Atto intimidatorio in Calabria: incendiata auto rappresentante sindacale
Un grave atto intimidatorio ha scosso la comunità sindacale e i lavoratori dello stabilimento Hitachi di Torre Lupo, in Calabria. L'obiettivo dell'azione è stato Gabriele Labate, Rappresentante Sindacale Unitario (RSU) per la Uil all'interno dello stabilimento, cui è stata data alle fiamme l'automobile in un gesto chiaramente intimidatorio.
L'episodio è stato denunciato dalla Uilm Calabria, che in una nota ufficiale ha espresso "piena solidarietà a Labate vittima di un grave atto intimidatorio", sottolineando l'inaccettabilità dell'aggressione nei confronti di un lavoratore impegnato in prima linea per la tutela dei diritti.
Il sindacato, tuttavia, ha scelto di rispondere all'atto violento con un gesto di solidarietà concreta e immediata.

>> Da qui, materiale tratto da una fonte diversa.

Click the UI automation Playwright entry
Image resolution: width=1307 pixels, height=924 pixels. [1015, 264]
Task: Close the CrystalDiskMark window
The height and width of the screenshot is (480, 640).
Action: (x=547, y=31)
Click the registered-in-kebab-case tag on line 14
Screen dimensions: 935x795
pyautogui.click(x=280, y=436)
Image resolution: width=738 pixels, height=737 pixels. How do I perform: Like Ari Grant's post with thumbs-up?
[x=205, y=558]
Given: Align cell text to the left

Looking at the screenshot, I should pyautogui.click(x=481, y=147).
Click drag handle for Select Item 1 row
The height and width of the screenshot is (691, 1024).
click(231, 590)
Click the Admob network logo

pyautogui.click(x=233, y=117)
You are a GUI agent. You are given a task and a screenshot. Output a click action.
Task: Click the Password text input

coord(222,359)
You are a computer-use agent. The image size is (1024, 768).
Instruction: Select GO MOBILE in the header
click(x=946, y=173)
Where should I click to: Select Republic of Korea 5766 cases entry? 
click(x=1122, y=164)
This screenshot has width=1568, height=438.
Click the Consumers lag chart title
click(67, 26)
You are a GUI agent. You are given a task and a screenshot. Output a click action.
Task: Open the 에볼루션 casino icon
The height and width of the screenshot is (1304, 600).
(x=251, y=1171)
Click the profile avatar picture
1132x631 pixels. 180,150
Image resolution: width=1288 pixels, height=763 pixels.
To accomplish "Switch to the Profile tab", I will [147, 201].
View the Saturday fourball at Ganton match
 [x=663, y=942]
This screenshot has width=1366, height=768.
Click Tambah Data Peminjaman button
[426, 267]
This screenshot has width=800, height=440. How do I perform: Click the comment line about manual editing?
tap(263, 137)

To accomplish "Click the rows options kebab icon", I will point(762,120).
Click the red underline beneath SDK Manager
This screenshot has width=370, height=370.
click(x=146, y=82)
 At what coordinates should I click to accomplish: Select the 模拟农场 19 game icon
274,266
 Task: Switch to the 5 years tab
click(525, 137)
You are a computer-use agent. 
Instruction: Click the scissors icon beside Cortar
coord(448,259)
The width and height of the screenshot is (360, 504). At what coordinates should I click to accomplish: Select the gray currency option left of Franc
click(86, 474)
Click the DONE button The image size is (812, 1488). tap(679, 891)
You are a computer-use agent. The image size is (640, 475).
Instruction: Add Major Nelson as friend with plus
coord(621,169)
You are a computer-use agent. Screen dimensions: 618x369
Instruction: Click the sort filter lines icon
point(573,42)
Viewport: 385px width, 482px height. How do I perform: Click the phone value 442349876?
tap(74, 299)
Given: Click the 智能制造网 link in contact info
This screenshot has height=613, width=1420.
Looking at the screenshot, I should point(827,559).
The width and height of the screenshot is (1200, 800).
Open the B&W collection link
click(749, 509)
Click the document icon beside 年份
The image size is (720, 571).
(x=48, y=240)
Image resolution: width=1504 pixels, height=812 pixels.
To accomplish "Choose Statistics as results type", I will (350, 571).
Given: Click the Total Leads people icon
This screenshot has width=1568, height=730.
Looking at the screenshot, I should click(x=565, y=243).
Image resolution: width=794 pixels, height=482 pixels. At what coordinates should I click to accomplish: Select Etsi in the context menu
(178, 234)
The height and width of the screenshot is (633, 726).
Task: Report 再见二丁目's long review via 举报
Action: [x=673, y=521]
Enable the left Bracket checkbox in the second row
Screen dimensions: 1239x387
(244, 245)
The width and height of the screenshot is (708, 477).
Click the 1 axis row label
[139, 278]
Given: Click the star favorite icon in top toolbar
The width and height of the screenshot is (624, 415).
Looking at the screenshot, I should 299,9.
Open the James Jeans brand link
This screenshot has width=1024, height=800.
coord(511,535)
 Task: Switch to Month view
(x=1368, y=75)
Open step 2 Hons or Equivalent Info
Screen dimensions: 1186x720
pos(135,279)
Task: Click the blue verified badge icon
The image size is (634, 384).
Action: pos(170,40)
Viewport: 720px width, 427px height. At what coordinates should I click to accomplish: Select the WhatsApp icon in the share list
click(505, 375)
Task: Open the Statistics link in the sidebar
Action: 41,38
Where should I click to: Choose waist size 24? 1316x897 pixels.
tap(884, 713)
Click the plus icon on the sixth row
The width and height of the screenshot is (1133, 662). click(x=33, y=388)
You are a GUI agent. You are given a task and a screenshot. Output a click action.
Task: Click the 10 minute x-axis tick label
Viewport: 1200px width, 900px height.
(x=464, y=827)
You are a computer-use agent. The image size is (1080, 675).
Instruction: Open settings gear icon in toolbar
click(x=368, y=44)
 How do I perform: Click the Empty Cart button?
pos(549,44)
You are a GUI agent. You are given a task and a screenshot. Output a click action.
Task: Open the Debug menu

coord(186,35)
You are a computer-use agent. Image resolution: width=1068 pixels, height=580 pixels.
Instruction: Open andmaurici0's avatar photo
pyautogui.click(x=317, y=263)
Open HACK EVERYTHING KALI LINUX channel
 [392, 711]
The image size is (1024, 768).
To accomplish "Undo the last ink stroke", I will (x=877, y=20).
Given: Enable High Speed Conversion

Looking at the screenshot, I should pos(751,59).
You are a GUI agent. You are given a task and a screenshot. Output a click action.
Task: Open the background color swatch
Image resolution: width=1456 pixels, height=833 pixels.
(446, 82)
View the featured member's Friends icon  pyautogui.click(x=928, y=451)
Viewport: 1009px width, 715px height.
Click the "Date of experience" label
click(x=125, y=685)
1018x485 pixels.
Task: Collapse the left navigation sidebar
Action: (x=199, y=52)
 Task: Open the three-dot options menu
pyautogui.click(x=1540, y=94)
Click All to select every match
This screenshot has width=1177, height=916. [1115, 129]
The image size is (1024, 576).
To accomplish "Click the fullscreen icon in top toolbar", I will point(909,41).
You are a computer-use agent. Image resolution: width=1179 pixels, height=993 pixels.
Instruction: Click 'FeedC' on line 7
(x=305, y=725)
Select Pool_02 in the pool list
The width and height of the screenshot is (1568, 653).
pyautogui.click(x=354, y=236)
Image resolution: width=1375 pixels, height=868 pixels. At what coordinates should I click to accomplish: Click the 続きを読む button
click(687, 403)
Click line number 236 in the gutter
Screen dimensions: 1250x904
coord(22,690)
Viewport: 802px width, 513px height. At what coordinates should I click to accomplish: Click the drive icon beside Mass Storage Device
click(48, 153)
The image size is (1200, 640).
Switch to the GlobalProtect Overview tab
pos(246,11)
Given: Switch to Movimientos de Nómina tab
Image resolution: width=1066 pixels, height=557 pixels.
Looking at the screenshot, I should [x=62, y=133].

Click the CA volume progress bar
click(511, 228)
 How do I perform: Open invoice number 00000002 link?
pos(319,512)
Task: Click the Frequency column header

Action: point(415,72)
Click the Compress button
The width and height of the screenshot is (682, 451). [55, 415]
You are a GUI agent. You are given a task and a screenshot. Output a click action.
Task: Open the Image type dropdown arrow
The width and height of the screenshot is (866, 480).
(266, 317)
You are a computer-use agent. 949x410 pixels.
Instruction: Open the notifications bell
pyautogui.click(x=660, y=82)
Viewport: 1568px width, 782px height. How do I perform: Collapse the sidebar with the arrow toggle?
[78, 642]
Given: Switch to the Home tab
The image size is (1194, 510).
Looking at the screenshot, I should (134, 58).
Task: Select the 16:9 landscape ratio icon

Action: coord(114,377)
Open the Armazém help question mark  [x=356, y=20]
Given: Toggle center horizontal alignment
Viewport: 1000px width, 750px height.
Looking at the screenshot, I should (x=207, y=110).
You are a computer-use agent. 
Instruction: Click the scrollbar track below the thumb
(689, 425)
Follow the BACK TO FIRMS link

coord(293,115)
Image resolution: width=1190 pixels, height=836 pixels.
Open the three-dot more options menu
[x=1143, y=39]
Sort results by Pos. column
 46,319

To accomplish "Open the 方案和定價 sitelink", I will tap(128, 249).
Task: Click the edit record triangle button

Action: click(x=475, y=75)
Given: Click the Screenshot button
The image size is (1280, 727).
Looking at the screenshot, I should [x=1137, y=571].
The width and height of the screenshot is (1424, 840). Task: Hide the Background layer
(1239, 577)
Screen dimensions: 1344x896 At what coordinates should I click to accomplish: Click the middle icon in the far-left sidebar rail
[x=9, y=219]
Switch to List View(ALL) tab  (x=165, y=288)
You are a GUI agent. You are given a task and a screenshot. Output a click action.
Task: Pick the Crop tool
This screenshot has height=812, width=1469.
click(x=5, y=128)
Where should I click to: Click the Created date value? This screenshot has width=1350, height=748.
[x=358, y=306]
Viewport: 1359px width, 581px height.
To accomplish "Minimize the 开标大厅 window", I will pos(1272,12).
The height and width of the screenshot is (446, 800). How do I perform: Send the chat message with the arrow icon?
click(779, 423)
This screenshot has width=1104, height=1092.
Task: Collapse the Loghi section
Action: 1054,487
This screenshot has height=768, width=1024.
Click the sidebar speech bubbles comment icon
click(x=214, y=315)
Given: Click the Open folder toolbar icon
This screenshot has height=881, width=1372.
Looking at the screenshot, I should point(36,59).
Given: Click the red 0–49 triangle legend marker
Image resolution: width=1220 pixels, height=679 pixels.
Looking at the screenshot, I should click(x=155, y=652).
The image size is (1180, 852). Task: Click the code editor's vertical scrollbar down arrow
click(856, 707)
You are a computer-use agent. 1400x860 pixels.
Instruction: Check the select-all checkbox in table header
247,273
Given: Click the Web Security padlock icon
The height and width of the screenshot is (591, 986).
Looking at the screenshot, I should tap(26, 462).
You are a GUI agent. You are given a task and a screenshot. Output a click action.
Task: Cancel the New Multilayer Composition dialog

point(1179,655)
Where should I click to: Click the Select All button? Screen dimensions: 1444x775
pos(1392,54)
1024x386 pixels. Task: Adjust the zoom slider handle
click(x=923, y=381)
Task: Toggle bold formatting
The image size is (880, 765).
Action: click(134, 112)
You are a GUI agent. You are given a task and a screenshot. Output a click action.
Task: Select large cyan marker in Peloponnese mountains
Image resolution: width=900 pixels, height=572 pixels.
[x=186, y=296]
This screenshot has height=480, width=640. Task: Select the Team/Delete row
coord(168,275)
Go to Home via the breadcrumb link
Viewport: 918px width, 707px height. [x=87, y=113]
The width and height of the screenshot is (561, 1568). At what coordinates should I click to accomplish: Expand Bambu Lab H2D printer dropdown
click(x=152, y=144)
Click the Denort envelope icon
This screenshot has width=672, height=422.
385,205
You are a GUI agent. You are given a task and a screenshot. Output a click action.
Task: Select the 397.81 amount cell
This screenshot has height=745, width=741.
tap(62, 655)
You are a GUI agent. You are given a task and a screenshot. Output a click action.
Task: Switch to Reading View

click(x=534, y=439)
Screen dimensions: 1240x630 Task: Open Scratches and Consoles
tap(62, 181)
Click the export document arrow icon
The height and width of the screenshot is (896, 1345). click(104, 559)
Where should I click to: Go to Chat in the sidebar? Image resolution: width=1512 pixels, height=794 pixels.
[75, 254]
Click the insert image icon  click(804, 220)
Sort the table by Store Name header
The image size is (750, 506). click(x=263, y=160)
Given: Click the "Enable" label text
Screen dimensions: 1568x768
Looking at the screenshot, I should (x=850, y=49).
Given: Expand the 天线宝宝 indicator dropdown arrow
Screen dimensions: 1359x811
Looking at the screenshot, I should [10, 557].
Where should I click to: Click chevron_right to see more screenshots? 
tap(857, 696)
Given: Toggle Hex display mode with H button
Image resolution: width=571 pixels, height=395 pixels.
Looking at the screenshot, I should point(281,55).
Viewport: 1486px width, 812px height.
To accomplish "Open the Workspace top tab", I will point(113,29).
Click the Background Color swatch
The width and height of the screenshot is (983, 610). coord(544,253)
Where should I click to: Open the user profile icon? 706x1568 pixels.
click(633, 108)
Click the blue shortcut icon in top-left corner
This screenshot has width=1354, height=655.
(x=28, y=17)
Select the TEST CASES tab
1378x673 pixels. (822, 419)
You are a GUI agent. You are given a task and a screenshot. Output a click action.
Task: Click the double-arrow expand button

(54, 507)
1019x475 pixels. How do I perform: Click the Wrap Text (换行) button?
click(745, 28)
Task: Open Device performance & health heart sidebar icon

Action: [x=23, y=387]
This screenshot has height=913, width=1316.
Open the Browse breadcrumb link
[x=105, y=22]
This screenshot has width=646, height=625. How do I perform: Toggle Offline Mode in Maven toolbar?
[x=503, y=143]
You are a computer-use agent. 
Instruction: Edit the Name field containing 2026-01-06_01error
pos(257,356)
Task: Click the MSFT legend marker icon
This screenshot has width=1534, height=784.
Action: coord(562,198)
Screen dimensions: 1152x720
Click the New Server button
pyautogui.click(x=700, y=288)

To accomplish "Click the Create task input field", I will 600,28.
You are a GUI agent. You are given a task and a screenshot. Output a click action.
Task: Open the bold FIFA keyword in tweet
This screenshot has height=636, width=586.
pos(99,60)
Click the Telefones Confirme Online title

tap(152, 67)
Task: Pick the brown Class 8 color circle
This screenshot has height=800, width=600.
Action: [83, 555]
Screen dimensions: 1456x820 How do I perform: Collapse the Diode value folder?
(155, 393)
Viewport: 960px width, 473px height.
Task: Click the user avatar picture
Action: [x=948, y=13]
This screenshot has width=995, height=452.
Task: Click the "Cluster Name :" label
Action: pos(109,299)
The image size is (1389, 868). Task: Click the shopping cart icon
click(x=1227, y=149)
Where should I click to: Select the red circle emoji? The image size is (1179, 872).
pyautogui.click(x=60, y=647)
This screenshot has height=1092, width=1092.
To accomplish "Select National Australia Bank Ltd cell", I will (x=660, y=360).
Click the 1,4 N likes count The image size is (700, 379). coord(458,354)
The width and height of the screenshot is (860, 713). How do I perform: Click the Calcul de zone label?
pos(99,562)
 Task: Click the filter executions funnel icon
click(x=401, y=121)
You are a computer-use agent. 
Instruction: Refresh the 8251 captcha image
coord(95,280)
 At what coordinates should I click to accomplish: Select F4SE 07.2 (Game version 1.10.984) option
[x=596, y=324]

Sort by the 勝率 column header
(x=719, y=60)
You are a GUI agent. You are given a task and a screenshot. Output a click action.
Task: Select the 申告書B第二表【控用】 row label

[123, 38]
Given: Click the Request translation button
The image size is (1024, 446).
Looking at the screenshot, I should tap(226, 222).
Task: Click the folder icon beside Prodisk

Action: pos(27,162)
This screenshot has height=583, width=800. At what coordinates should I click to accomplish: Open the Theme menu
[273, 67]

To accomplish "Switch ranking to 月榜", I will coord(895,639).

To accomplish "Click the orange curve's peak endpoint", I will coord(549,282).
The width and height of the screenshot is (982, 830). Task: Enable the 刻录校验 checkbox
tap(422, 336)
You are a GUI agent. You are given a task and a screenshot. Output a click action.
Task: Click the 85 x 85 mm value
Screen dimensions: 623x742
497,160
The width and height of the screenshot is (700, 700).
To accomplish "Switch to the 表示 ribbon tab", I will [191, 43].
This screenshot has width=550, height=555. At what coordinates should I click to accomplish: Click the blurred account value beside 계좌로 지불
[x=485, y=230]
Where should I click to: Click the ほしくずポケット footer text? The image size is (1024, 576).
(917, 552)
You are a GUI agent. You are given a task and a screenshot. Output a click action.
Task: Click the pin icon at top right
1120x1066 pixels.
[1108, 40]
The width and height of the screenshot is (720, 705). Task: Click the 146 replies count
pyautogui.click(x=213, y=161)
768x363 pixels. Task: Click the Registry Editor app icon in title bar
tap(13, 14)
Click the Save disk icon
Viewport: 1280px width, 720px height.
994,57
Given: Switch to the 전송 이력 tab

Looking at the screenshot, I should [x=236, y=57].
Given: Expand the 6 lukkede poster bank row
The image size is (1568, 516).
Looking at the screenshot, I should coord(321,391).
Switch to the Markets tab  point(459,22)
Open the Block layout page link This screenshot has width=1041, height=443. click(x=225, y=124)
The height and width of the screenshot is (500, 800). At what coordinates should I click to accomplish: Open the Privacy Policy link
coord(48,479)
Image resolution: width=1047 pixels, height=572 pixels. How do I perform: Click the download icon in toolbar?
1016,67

Nel corso di un incontro istituzionale di alto livello, tenutosi presso la Camera sindacale della Uil di Reggio Calabria, la struttura regionale Uilm ha consegnato a Gabriele Labate un assegno simbolico. L'importo è il frutto di una raccolta di solidarietà promossa tra lavoratori e delegati della Uilm in tutta Italia, finalizzata a contribuire a risarcire i danni materiali subiti.
All'incontro erano presenti figure di rilievo come il Segretario nazionale della Uilm, Bruno Cantonetti, il Segretario Confederale della Uil, Santo Biondo, e il Segretario Generale della Uil reggina, Giuseppe Rizzo.